PROBLEM REQUIREMENTS:
An exact, complete printout of the listing is wanted, minus its images.

══════

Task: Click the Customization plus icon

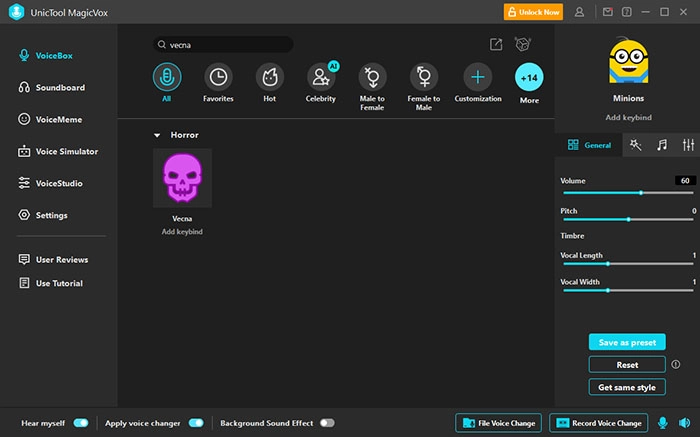Action: [477, 77]
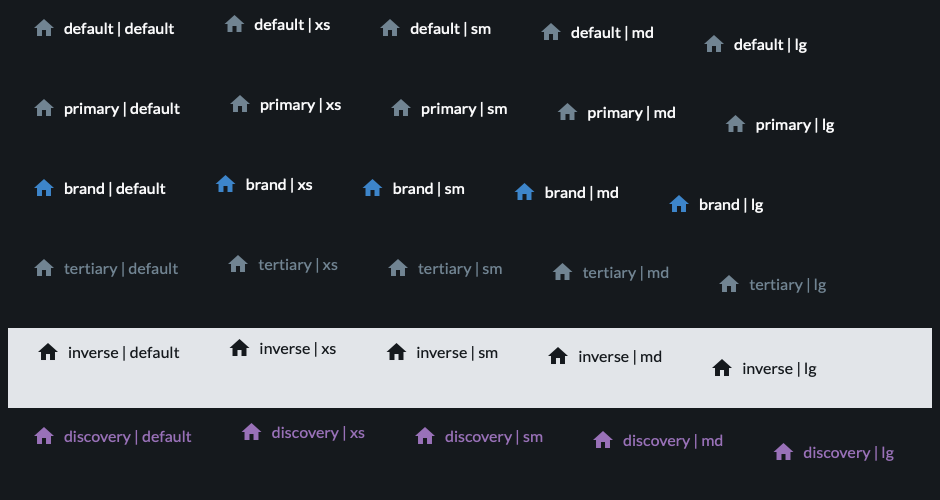The height and width of the screenshot is (500, 940).
Task: Click the 'tertiary | lg' link text
Action: click(787, 285)
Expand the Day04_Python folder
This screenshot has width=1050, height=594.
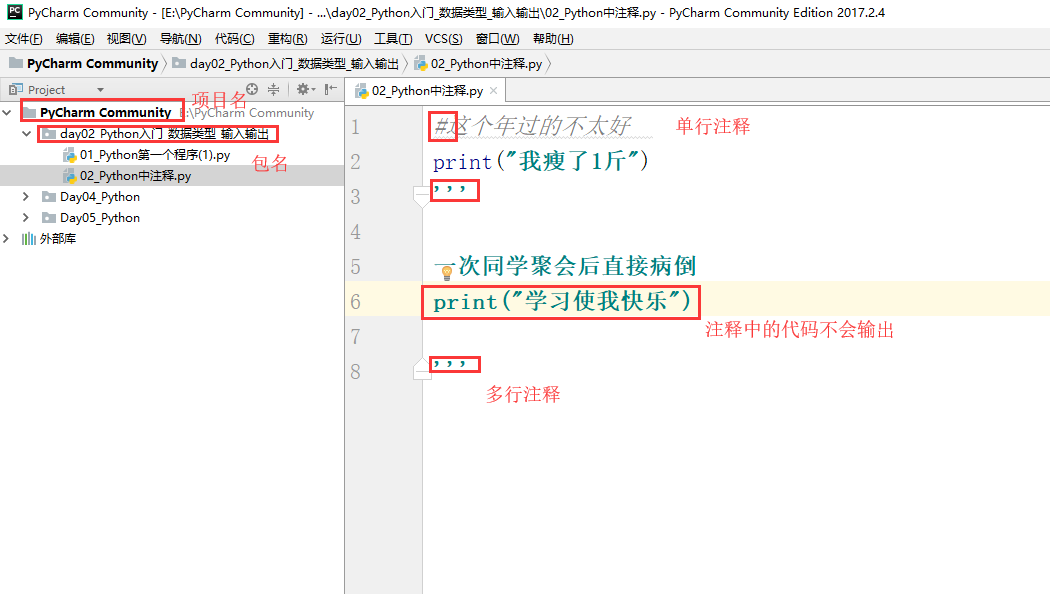[x=24, y=197]
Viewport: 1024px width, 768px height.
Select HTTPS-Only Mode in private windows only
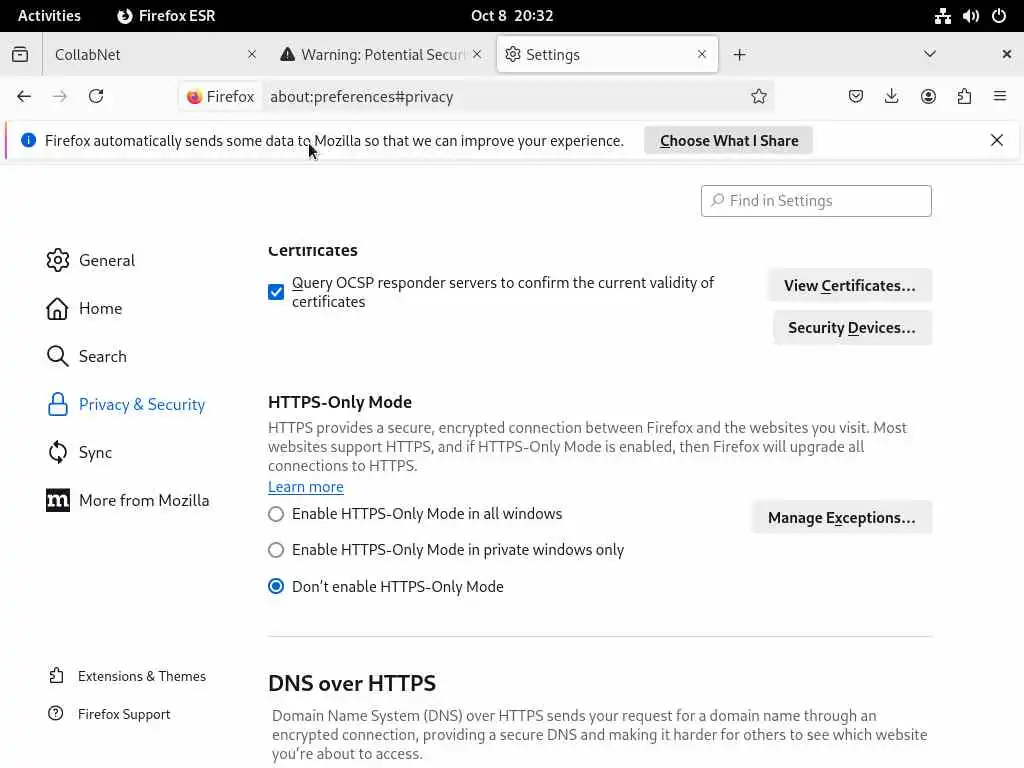[x=276, y=550]
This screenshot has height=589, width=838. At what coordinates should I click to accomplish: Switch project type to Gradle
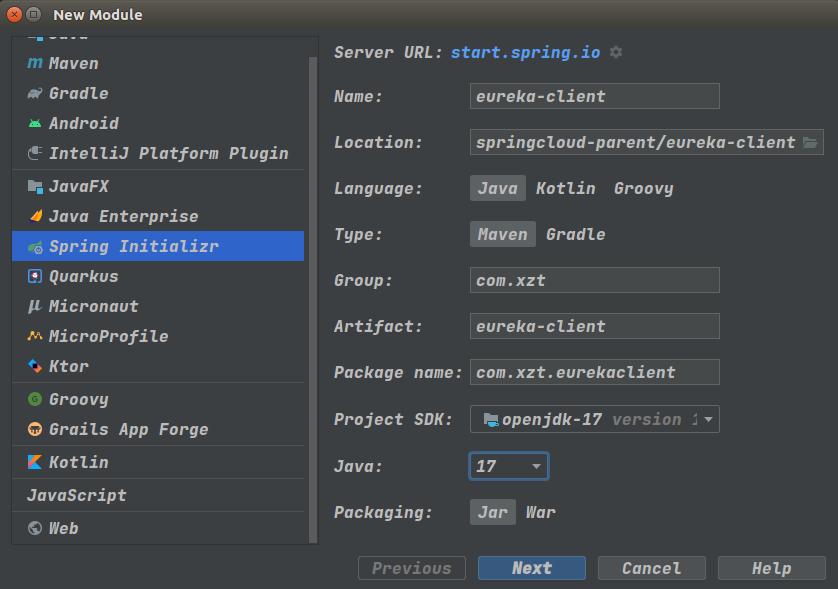tap(575, 234)
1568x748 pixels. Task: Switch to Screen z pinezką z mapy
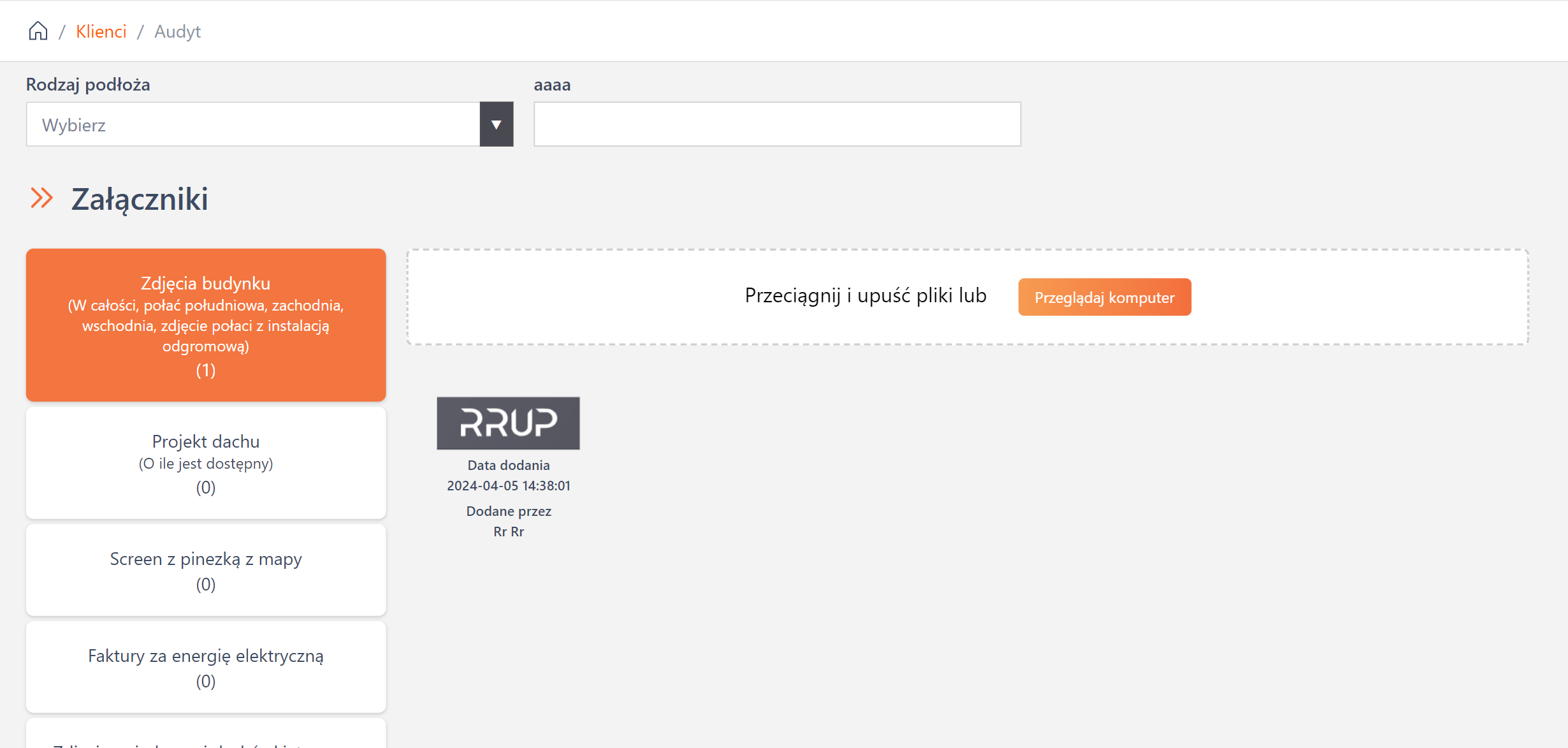(x=206, y=570)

══════

RESULT:
Task: Click the Customization plus icon

Action: [477, 77]
The height and width of the screenshot is (500, 940).
Task: Click the 'tertiary | lg' link text
Action: click(787, 285)
Expand the Day04_Python folder
This screenshot has width=1050, height=594.
[x=24, y=197]
Viewport: 1024px width, 768px height.
Select HTTPS-Only Mode in private windows only
[x=276, y=550]
This screenshot has height=589, width=838. At what coordinates should I click to accomplish: Switch project type to Gradle
tap(575, 234)
1568x748 pixels. Task: Switch to Screen z pinezką z mapy
(x=206, y=570)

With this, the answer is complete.